▸ **Passage to read**
= = =

Chronicling the Papacy

Noted historian Dr P G Maxwell-Stuart considers the Papacy from St. Peter to the present day. Rí-rá looks at this comprehensive work and also reviews the best of the rest.

Described as a highly-readable popular history and a unique work of reference, Chronicle of the Popes includes biographical accounts of all the 266 Popes.

It covers everyone from St. Peter to Benedict XVI, giving a history of these fascinating individuals — from saintly pastors to great statesmen and patrons of the arts.

There is full coverage of the Crusader, Avignon and Borgia Popes as well as the 39 antipopes — rival Popes.

It also includes timelines throughout with at-a-glance visual guides to the length and important events of each Pope’s reign.

You can find datafiles for every Pope listing key information, such as name at birth, early career and family relationships and there are extensive quotations from contemporary sources that enrich the narrative.

Numerous sidebars and special features are included in the book, ranging from the excavation of St. Peter’s tomb to the Catholic rejuvenation of the Counter-Reformation and there are over 300 illustrations including portraits and busts of the Popes and art treasures from the Vatican.

= = =

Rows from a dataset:
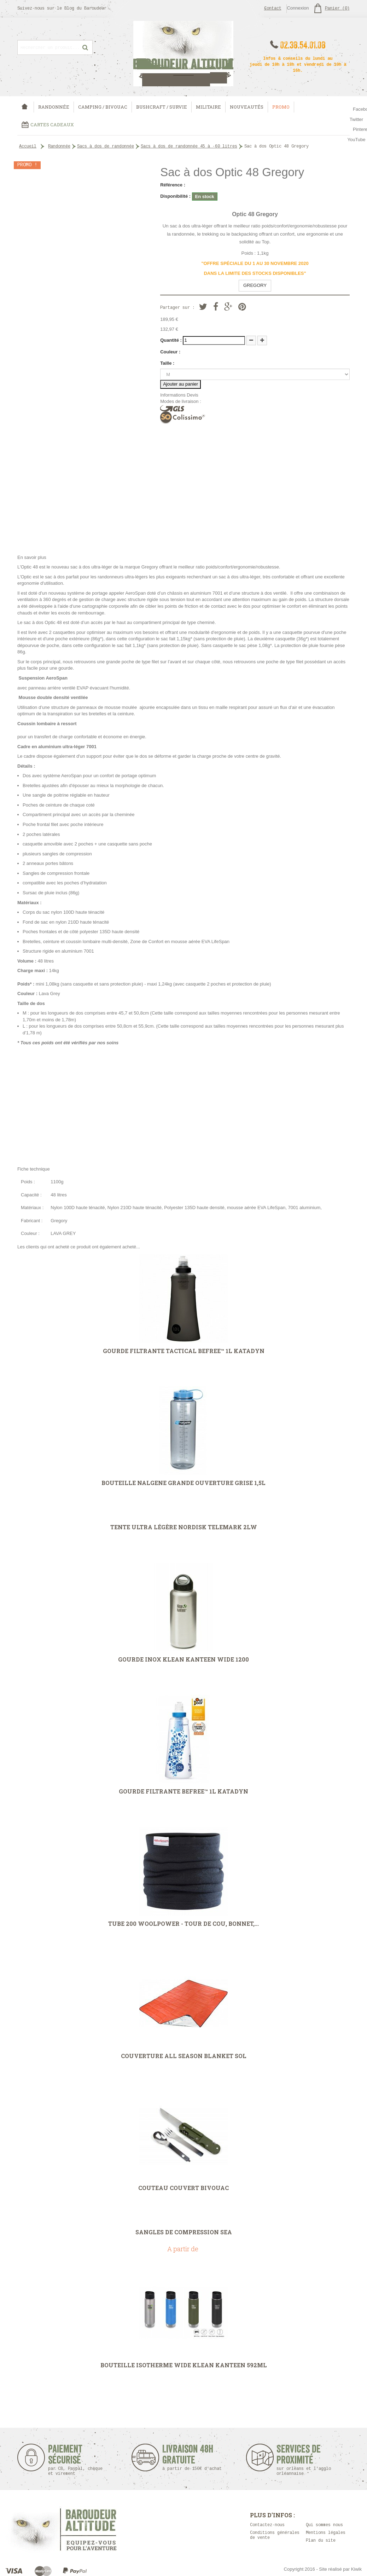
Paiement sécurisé (75, 2460)
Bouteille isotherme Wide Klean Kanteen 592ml (183, 2365)
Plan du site (321, 2540)
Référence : (172, 184)
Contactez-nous (267, 2525)
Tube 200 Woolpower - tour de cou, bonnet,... (183, 1923)
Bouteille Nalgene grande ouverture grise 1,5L (183, 1482)
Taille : (167, 363)
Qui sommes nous (324, 2525)
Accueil (27, 146)
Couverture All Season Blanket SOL (183, 2056)
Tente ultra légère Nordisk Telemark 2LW (183, 1527)
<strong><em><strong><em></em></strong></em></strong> (183, 1105)
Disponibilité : (175, 196)
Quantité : (171, 340)
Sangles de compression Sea (183, 2232)
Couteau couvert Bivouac (183, 2187)
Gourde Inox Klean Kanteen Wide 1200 (183, 1659)
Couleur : (170, 351)
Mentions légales (325, 2533)
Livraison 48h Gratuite (188, 2458)
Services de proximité (307, 2460)
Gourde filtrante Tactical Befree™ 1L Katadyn (183, 1351)
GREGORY (255, 285)
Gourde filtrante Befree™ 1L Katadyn (183, 1791)
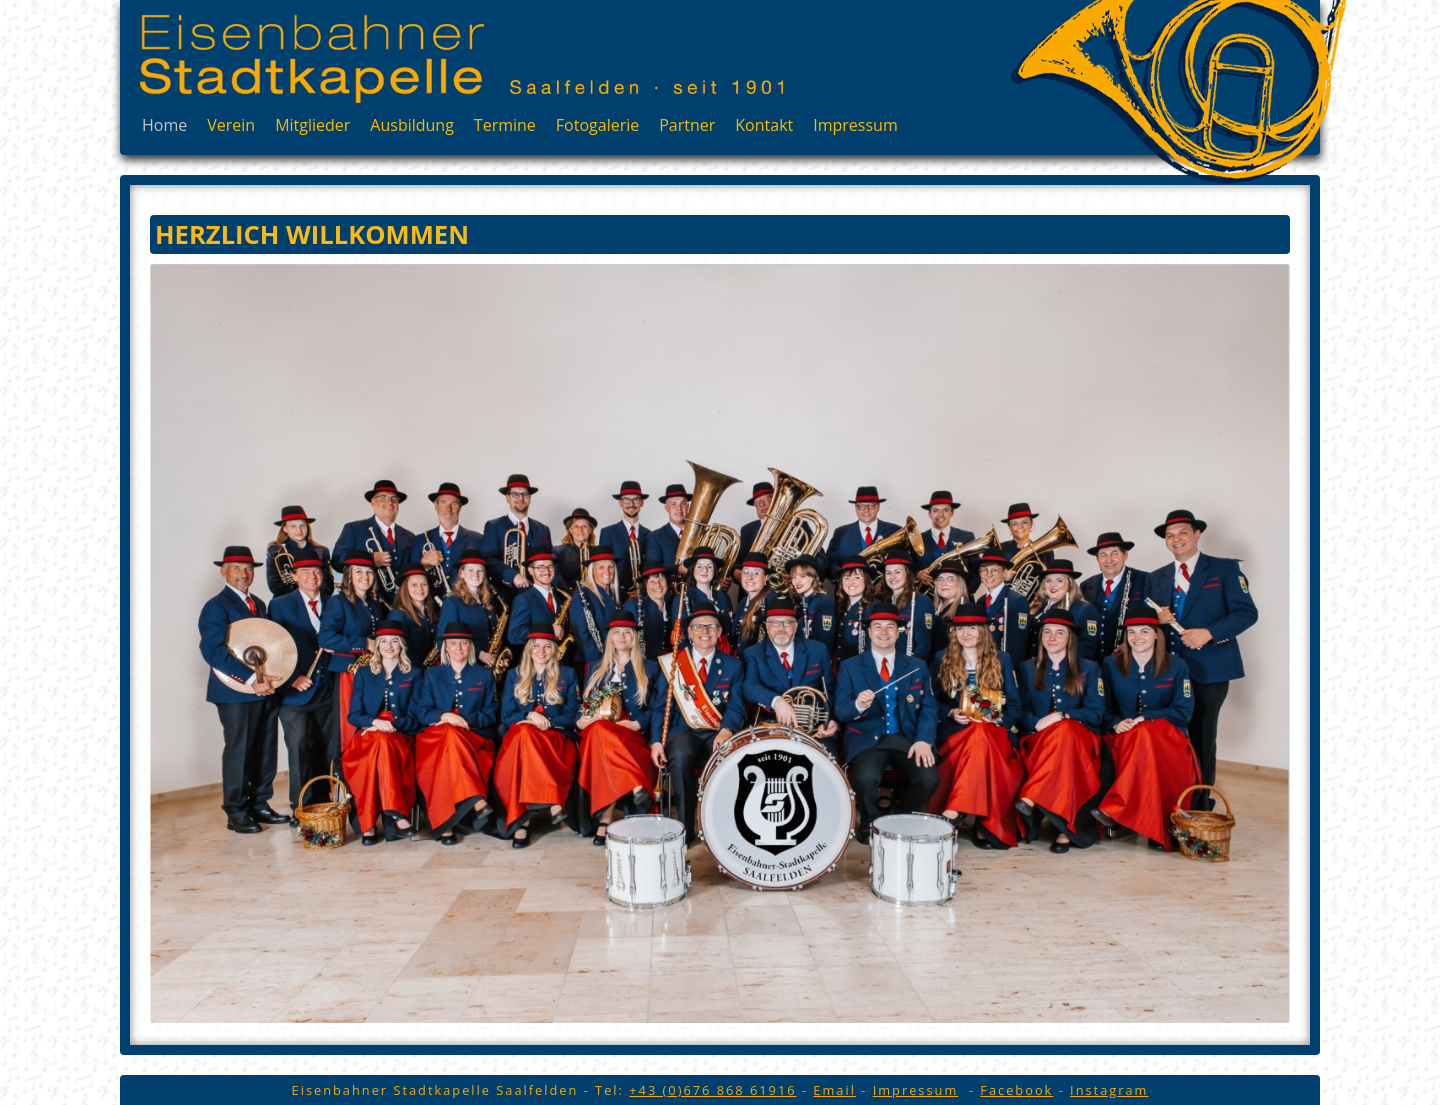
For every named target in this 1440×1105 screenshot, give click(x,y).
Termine (505, 125)
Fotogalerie (597, 125)
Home (164, 125)
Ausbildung (412, 125)
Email (834, 1090)
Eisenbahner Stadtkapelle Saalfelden (312, 59)
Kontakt (764, 125)
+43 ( (712, 1090)
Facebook (1016, 1090)
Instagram (1109, 1090)
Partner (687, 125)
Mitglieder (312, 125)
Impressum (855, 125)
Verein (231, 125)
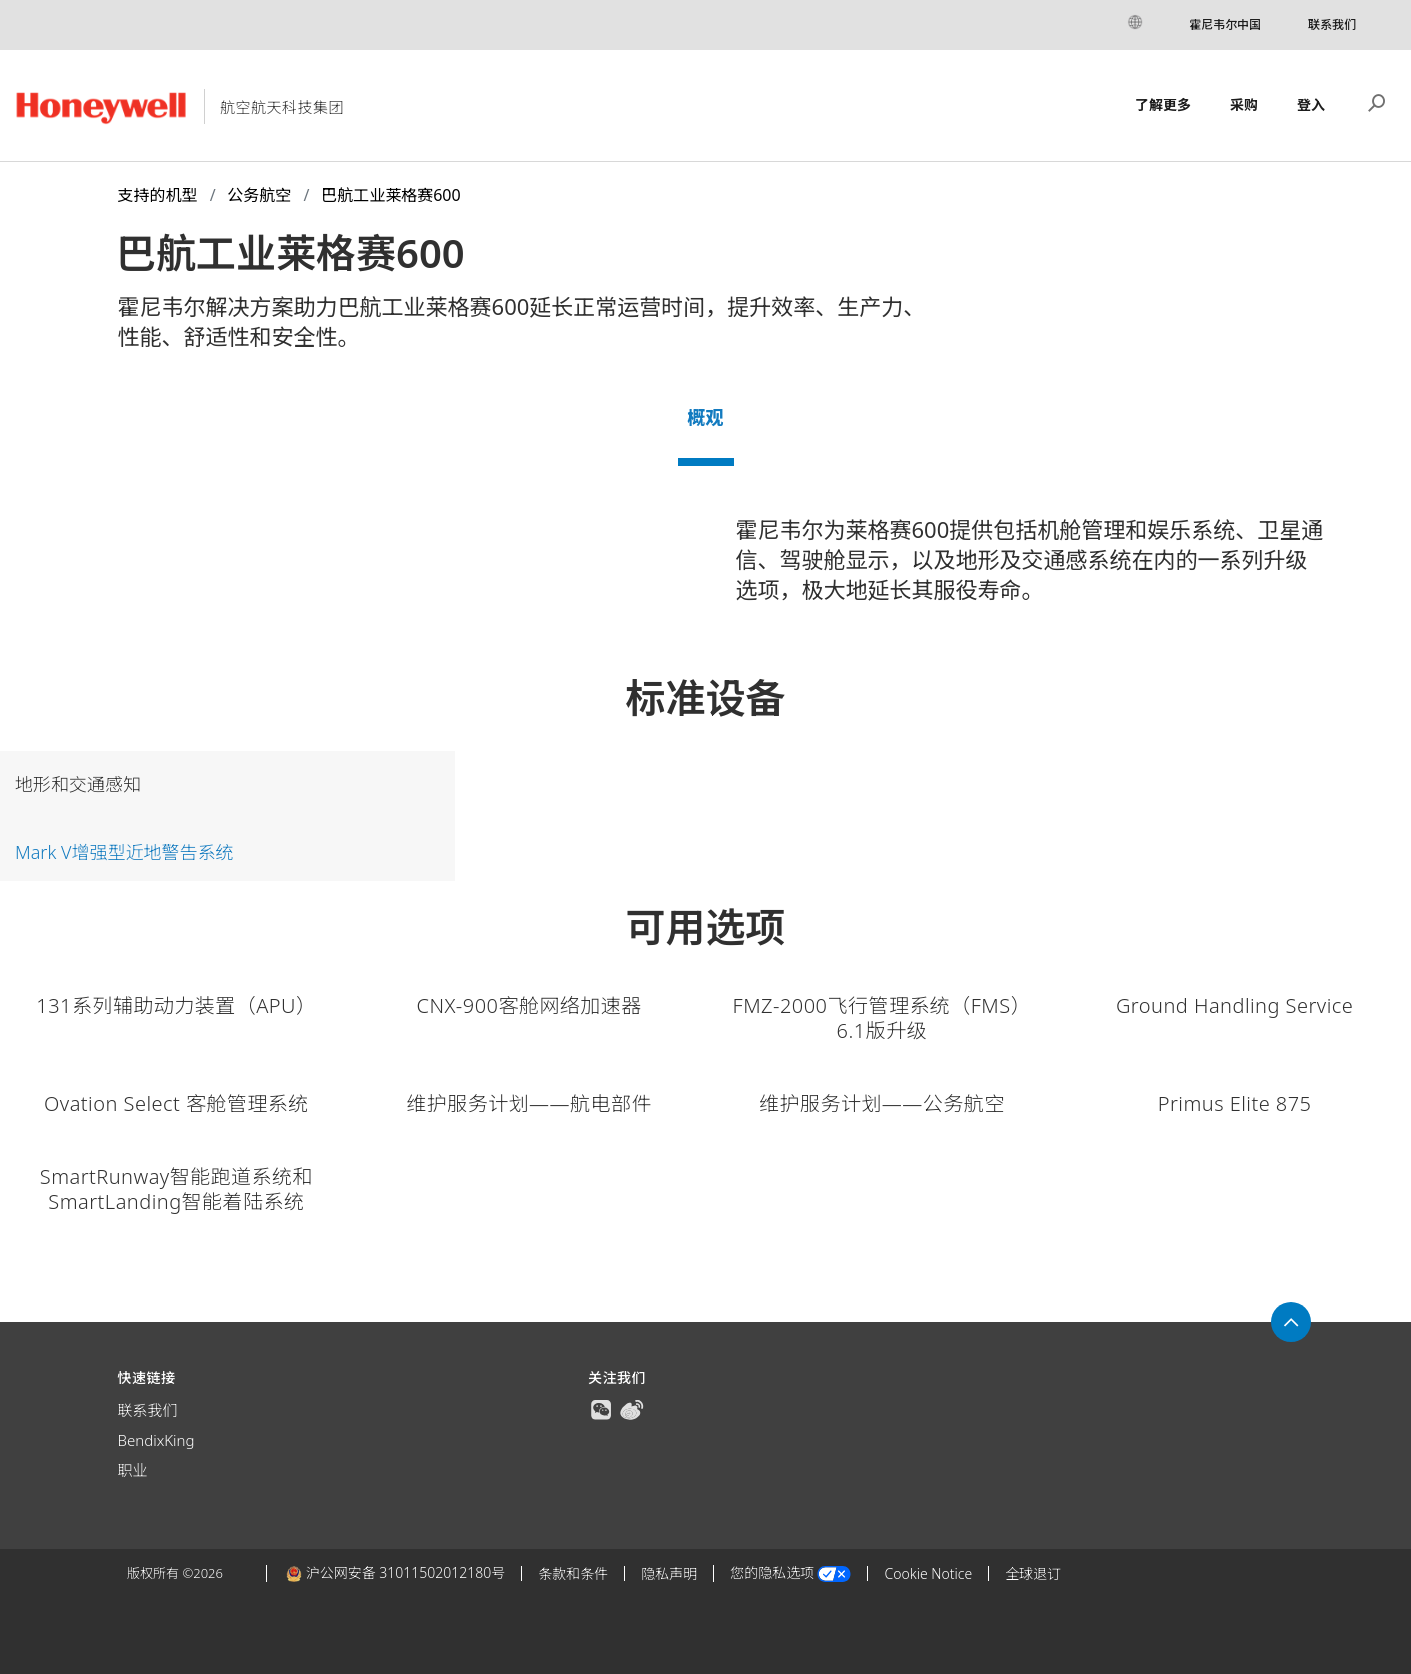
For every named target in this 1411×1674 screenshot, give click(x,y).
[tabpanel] (705, 567)
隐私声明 (669, 1573)
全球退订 (1033, 1573)
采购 (1244, 104)
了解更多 (1163, 104)
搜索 (1377, 101)
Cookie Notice (928, 1573)
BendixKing (156, 1440)
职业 (133, 1470)
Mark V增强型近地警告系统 (124, 852)
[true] (601, 1408)
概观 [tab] (706, 417)
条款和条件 (573, 1573)
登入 (1311, 104)
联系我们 (1332, 24)
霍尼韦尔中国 (1225, 24)
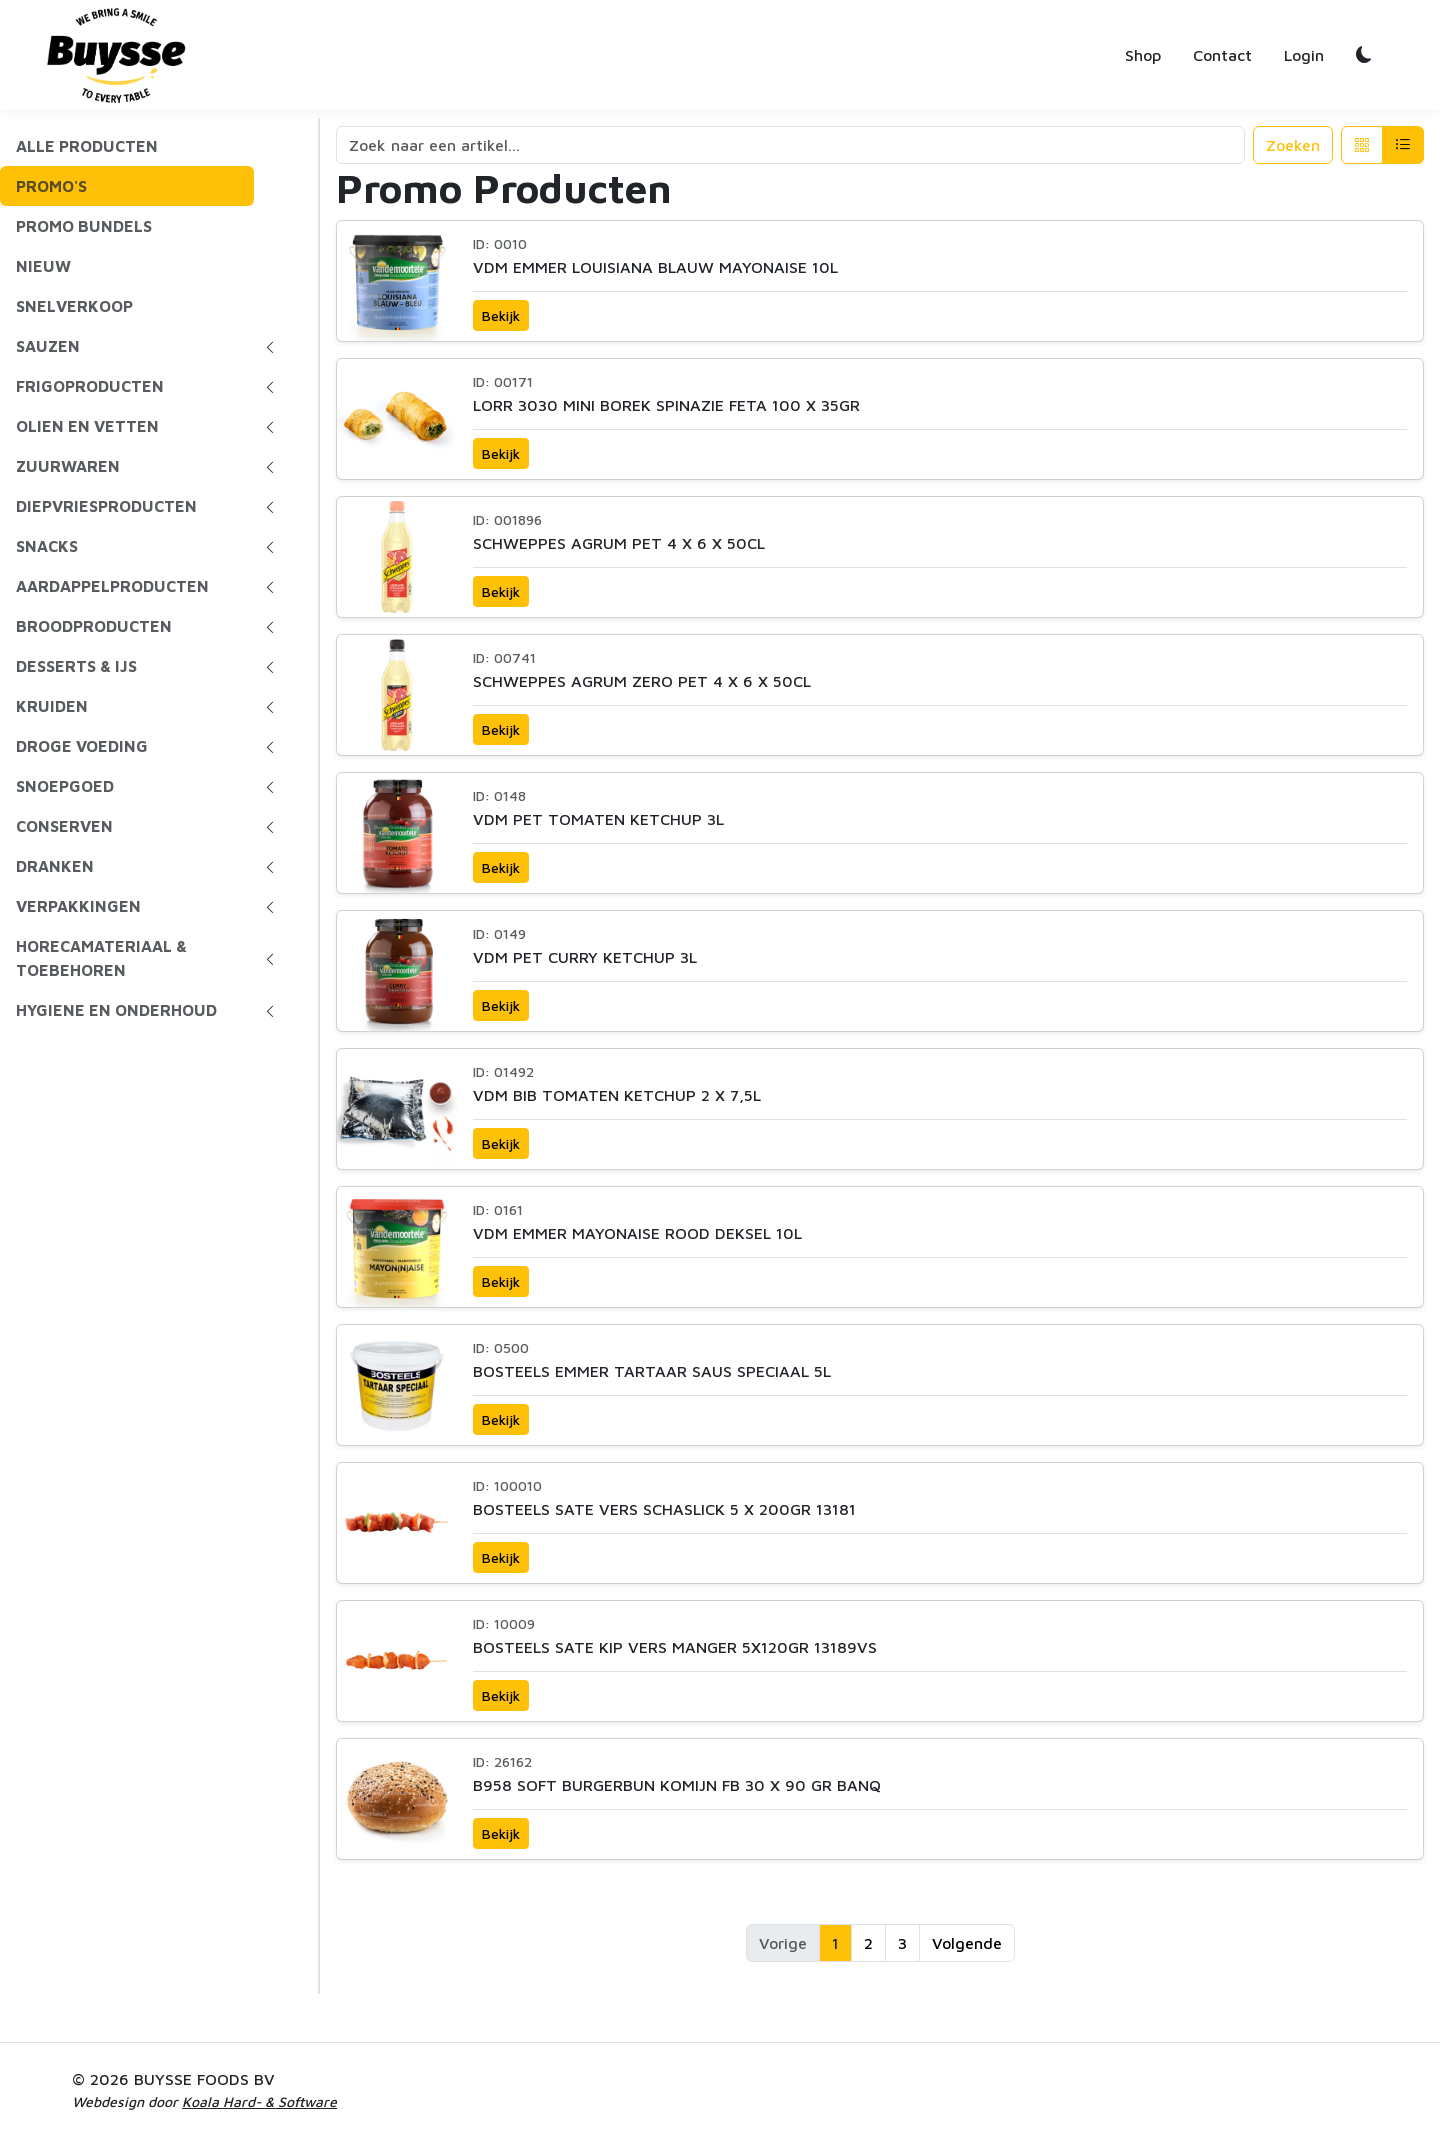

= = =

▸ **What to work on**
1. Answer these questions using the passage on the Chronicle of the Popes.
(a) How many Popes receive biographical accounts?
(b) How many antipopes are covered?
(c) How many illustrations does the book contain?
2. Rescale the rows of the dataset from the start through the line containing "Impressum (855, 125)", both ends included, and include the request lines. Multiply every coordinate in the answers by 0.6 and round to whole numbers, with halves rounded up. Return only these lines and leave out the pictures.

▸ **Task results**
1.
(a) All 266 Popes.
(b) 39 antipopes.
(c) Over 300 illustrations.

2.
Paiement sécurisé (45, 1476)
Bouteille isotherme Wide Klean Kanteen 592ml (110, 1419)
Plan du site (193, 1524)
Référence : (103, 110)
Contactez-nous (160, 1515)
Tube 200 Woolpower - tour de cou, bonnet,... (110, 1154)
Bouteille Nalgene grande ouverture grise 1,5L (110, 889)
Taille : (100, 218)
Qui sommes nous (194, 1515)
Accueil (16, 88)
Couverture All Season Blanket SOL (110, 1234)
Tente ultra légère Nordisk Telemark 2LW (110, 916)
<strong><em><strong><em></em></strong></em></strong> (110, 663)
Disponibilité : (105, 118)
Quantité : (103, 204)
Sangles de compression Sea (110, 1339)
Couteau couvert Bivouac (110, 1312)
Gourde Inox Klean Kanteen Wide 1200 (110, 995)
Couleur : (102, 211)
Mentions légales (195, 1520)
Livraison 48h Gratuite (113, 1475)
Services de proximité (184, 1476)
Gourde filtrante Tactical Befree™ 1L Katadyn (110, 811)
GREGORY (153, 171)
Gourde filtrante Befree™ 1L Katadyn (110, 1075)
For every named target in this 1440×1105 screenshot, give click(x,y).
Termine (303, 75)
Fotogalerie (358, 75)
Home (98, 75)
Ausbildung (247, 75)
Email (500, 654)
Eisenbahner Stadtkapelle Saalfelden (187, 35)
Kontakt (458, 75)
+43 ( (427, 654)
Facebook (610, 654)
Instagram (665, 654)
Partner (412, 75)
Mitglieder (187, 75)
Impressum (513, 75)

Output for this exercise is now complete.